Given problem 1: Duplicate, word for word, the part of the homeownership essay that opens with the words containing "If we aren’t" and closes with "alternative, I think.".
Given problem 2: Write out verbatim the part of the listing that opens with the line containing "Given: Toggle pin next to Local Disk (C:)" and closes with the line containing "Looking at the screenshot, I should pos(191,149).", both of those lines included.

[begin Document text]

O.K., I know how some people will respond: anyone who questions the ideal of homeownership must want the population “confined to Soviet-style concrete-block high-rises” (as a Bloomberg columnist recently put it). Um, no. All I’m suggesting is that we drop the obsession with ownership, and try to level the playing field that, at the moment, is hugely tilted against renting.

And while we’re at it, let’s try to open our minds to the possibility that those who choose to rent rather than buy can still share in the American dream — and still have a stake in the nation’s future.

In his monologue, Krugman gives three disadvantages to the institutionalization of homeownership –

  • Financial risk
  • Immobility of the workforce
  • Increase in commuting / suburban sprawl

Before we bought our current home – or more correctly, contracted with a bank to let us live in our current home – I was rather rabid about not subscribing to the hype of owning one’s home.  Part of my reaction was due to my witnessing the real estate bubble inflating (and knowing it was a bubble), but a fair amount of my thinking was in line with Krugman’s.

Then my wife was disabled in a car accident.  I couldn’t find anyplace to rent which would be acceptable to her needs (extremely limited mobility, noise-sensitive), and we very quickly joined the ranks of “home-owers”.

Since that time, I’ve revised my opinion against home-buying hype.  Yes, I still think it’s hype, but there are some advantages to owning a home which justify somewhat the support provided the concept by the government.  These include:

  • Acquiring real property, even if via a mortgage, is a means to build some measure of wealth.  True, it’s not the most efficient means of wealth-building around, and there are likely better investments available for those of us who try to save with an eye towards retiring in 30-40 years.   However, it seems that too many Americans are short-sighted in that regard.  
     
    I’d love to see the government strongly encourage citizens to save for a rainy day, preferably simplifying the process so that folks of limited means don’t have to go through the complexity of allocating their limited disposable income to specific savings goals.  
     
    If we aren’t going to have “mandatory” or “very strongly encouraged” saving programs, the institutionalization of home ownership is a tolerable alternative, I think.
     
  • There is, I think, something to be said for the sense of stability that comes from owning your own home.  It’s mine.  It’s a little piece of the earth where I have extra freedom to live as I wish.  I don’t have to worry about a landlord kicking me out or raising my rent to ridiculous levels.  And, while I am at risk from the spectre of property tax hikes, at least that’s a threat I get a say in, thanks to municipal elections and referenda.
     
  • Also on the stability front – haven’t I heard pundits bemoan the seeming death of “community” in some parts of the country?  Doesn’t “community” require some stability to form?  If “community” is seen as desirable for society, then shouldn’t society promote stability to help foster community-building?
     
  • We have a heckuva lot of inertia behind the American dream of homeownership.   Recall that quite a bit of the foundation for our republic comes from the propertied interests seeking freedom to enjoy and profit from their property, and therefore needing protection from the tyranny of the property-less rabble.   True, the republic could be democratized by removing all of those protections…but isn’t it almost as democratizing to assist the rabble in becoming propertied?

[end Document text]
[begin Data listing]

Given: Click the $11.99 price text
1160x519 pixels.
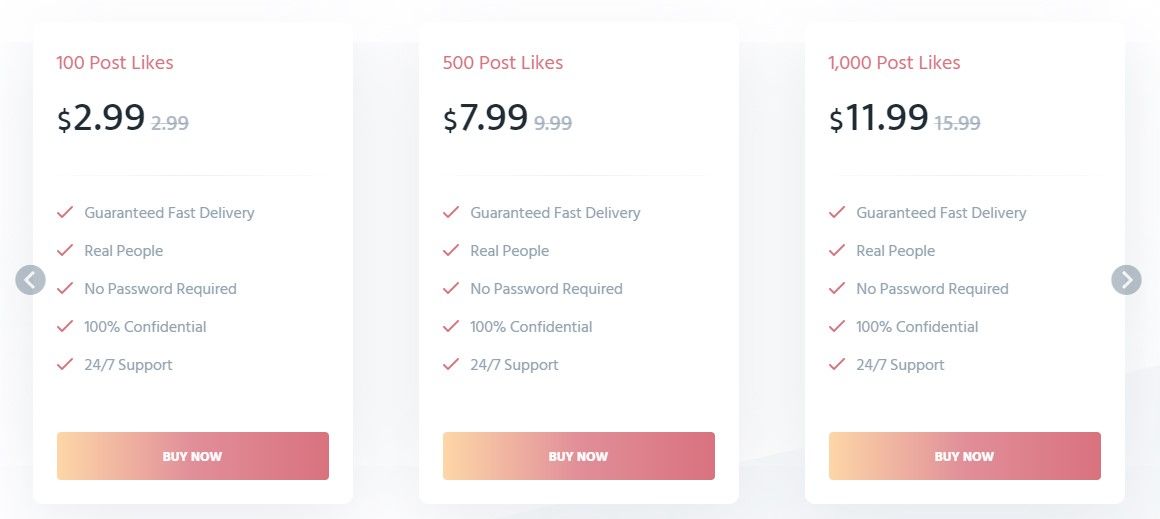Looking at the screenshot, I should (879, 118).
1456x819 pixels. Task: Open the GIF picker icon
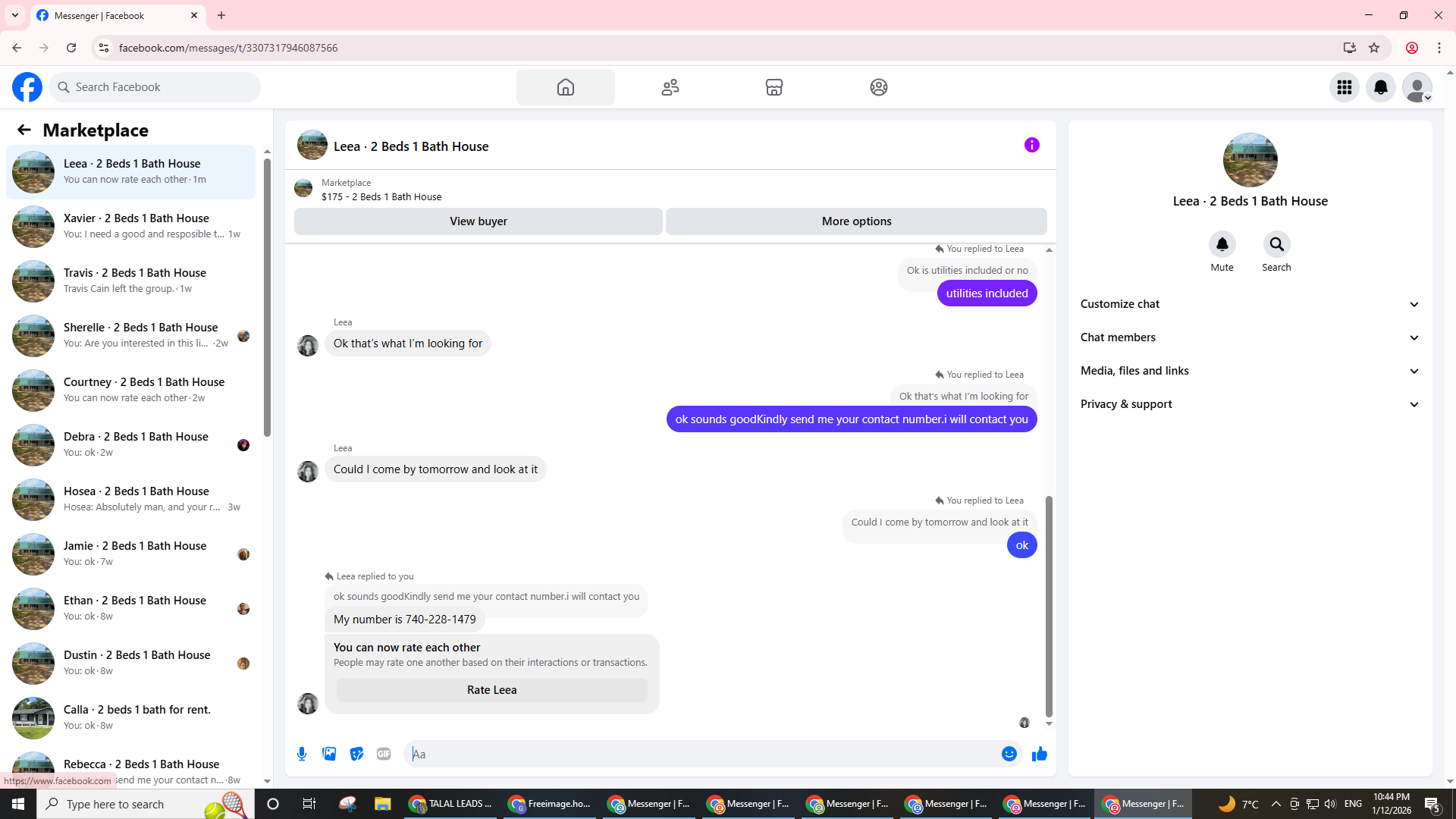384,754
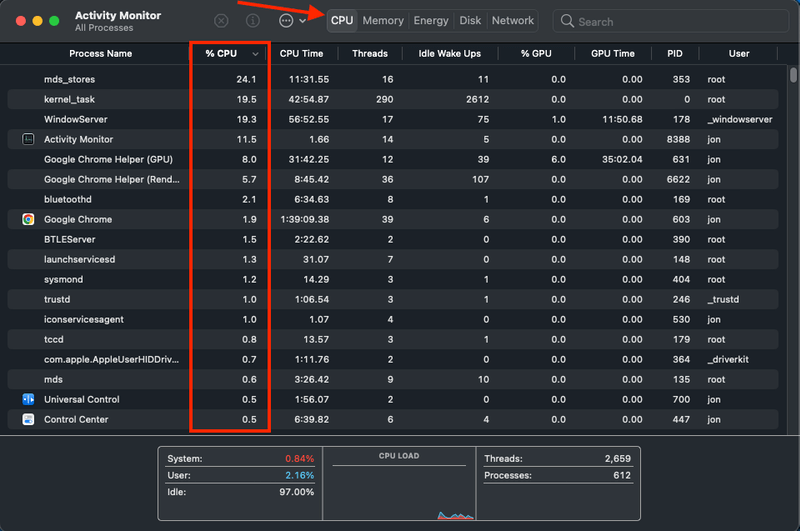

[end Data listing]
[begin Data listing]

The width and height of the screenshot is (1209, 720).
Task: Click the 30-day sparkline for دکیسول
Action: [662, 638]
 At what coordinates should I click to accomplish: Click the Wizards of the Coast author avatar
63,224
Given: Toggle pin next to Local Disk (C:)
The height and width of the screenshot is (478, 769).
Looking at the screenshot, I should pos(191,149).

[end Data listing]

Problem solution 1:
If we aren’t going to have “mandatory” or “very strongly encouraged” saving programs, the institutionalization of home ownership is a tolerable alternative, I think.

Problem solution 2:
Given: Toggle pin next to Local Disk (C:)
The height and width of the screenshot is (478, 769).
Looking at the screenshot, I should pos(191,149).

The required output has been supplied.